# square - prononciation



## Coucouchat

Dans notre livre se trouve une partie intitulée "Square du vocabulaire". Maintenant je commence à douter sur la prononciation du mot "Square". Est-ce avec [a] - trouvé dans plusieurs dictionnaire ou aussi [ai], rimant alors avec "vocabulaire"?

Merci de votre aide.


----------



## snarkhunter

Bonjour,

Non, le "a" de "square" est bien prononcé [a] - comme dans "chat" ou "nougat" !


----------



## xmarabout

En Belgique, l'habitude est de le prononcer à l'anglaise (pas comme les Français !)


----------



## snarkhunter

... Alors comme les Québécois, donc !


----------



## Grop

Au passage (pour ceux à qui ce ne serait pas évident), le u n'est pas muet : on dit [skwar], et ça rime davantage avec _noir_ qu'avec _nougat_.


----------



## xmarabout

je répète pour Coucouchat (qui est Belge), que chez nous (en Belgique, donc), ça rime beaucoup plus avec _rastaquouère _qu'avec chat ou nougat...


----------



## Donaldos

Ce qui rend le choix du titre _Square du vocabulaire_ (un peu) moins incongru.


----------



## Nicomon

Grop said:


> Au passage (pour ceux à qui ce ne serait pas évident), le u n'est pas muet : on dit [skwar], et ça rime davantage avec _noir_ qu'avec _nougat_.


  Moi, c'est comme ça que je le prononce en général.  Ça rime avec _noir_.   
Mais il m'arrive aussi - je suis peut-être plus angliciséee que pointvirgule  - de le prononcer à l'anglaise. 

Par exemple, selon l'humeur du moment, je prononce : la station de métro _skwar_ ou _skwére_ _Victoria_, alors qu'en parlant de la place, je dirais _le skwar Victoria.
_Allez donc comprendre !

Par ailleurs, au Québec, on dit aussi_ *carré*._


> [Québec] Place, square. Le carré Saint-Louis (à Montréal), le carré d’Youville (à Québec).

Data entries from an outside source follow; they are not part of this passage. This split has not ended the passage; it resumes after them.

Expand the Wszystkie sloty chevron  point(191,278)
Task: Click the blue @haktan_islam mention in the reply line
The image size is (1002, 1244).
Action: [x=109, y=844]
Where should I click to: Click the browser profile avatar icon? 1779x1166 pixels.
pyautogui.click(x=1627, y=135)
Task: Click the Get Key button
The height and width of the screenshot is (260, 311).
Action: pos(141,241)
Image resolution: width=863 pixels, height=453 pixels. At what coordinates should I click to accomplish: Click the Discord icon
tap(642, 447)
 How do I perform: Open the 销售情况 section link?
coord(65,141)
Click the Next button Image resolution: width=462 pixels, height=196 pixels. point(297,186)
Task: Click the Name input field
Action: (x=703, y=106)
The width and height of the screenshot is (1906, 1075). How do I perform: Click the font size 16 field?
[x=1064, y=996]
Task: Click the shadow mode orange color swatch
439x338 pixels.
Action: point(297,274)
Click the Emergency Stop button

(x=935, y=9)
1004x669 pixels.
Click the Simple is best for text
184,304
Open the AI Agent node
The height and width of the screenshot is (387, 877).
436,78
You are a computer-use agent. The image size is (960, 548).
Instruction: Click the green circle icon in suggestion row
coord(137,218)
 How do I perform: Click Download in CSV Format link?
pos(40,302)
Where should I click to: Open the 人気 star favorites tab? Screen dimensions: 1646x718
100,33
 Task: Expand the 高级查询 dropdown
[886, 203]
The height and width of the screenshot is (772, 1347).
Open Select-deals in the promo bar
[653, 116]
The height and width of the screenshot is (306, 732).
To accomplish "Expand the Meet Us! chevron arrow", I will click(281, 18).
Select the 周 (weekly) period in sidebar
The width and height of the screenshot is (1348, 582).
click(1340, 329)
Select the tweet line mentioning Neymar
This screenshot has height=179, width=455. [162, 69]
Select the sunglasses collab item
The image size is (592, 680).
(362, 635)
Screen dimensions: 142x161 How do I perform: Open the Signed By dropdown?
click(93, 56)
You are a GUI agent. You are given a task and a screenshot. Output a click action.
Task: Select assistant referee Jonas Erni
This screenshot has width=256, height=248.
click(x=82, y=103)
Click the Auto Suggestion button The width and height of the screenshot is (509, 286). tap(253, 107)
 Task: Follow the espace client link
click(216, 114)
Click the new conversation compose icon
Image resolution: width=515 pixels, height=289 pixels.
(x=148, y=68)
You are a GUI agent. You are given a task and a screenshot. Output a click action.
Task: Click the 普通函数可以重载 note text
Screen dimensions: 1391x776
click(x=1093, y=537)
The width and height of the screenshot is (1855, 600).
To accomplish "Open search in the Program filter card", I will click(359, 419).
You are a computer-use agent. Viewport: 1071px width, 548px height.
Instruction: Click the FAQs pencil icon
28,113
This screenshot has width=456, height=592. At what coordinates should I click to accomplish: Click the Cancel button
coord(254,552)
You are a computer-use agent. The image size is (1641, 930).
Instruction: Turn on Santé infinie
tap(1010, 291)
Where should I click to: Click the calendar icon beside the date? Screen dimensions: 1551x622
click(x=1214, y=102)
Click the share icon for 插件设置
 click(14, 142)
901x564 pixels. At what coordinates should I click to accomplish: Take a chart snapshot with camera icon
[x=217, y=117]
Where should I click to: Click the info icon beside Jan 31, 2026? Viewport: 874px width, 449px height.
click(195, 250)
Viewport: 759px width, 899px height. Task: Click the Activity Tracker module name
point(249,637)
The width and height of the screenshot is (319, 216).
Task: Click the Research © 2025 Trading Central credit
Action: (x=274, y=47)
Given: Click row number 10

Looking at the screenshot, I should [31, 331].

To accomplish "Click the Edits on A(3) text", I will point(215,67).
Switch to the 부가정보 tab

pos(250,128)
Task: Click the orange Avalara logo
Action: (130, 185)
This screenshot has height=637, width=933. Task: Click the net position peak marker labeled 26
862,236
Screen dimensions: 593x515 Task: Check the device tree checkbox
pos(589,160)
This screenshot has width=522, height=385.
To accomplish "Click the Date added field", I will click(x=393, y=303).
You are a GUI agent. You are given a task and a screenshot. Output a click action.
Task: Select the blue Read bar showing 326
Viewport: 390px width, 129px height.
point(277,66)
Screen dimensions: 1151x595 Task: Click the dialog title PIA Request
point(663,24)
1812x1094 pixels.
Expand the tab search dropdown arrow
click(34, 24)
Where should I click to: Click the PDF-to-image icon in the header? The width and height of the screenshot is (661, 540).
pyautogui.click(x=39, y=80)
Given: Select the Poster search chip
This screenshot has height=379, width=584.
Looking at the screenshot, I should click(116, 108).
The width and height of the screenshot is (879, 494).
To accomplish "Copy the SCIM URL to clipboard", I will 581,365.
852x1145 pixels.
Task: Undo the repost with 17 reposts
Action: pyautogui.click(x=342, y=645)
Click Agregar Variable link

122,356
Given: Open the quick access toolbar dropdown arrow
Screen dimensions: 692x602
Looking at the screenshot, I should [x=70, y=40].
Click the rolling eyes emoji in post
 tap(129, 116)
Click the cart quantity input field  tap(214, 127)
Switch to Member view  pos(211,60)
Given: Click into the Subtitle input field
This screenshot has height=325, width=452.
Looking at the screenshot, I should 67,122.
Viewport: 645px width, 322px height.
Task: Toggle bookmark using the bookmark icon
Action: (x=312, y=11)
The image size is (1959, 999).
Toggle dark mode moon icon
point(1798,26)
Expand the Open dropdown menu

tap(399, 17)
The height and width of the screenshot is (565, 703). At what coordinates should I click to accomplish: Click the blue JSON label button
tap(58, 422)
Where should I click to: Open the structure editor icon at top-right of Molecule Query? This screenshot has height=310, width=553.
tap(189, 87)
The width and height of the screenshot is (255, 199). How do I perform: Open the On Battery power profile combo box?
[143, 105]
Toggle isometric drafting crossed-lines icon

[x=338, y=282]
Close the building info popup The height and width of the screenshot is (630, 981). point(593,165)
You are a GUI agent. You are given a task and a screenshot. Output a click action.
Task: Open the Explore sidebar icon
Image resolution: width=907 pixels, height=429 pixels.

 Mais on ne dit pas _le carré Victoria_. 

Un jour, je vais apprendre l'alphabet phonétique.


----------



## JeanDeSponde

Etrange discussion - qui me rappelle le débat entre _peuzzeule_ (deux "eu" comme "beurk") et _puzle _(comme _chasuble_), voire _peuzle..._
(Et aussi, dans le même ordre d'idée, _Scrabble_ = scrable, scrabeule, scrébeule...)
Il s'git d'un mot étranger, dont la prononciation française pourra être fixée "officiellement" par qui on veut mais qui restera prononcé comme on veut...
Peut-on vraiment affirmer _tout les Belges prononcent à l'anglaise, _quand une québécoise contredit un autre avis, et que moi, de ma France, j'entends un peu tout..? Je crois qu'on peut conclure qu'on ne peut pas conclure !


----------



## Grop

Effectivement, j'ai beaucoup hésité avant de répondre... Et il est très possible que j'hésite entre une prononciation "à la française" ou bien "à l'anglaise" selon la situation.


----------



## Lacuzon

Bonsoir,

Pour ma part, je n'ai, en France, jamais entendu que square prononcé comme scouare/scoire.


----------



## DearPrudence

Pareil que Lacuzon de mon côté : j'ai toujours entendu prononcé "square" à la française : "scouare" (je n'arrive même pas à "voir" comment ça serait dit à l'anglaise en fait).


----------



## Chimel

JeanDeSponde said:


> Peut-on vraiment affirmer _tout les Belges prononcent à l'anglaise, _quand une québécoise contredit un autre avis, et que moi, de ma France, j'entends un peut tout..?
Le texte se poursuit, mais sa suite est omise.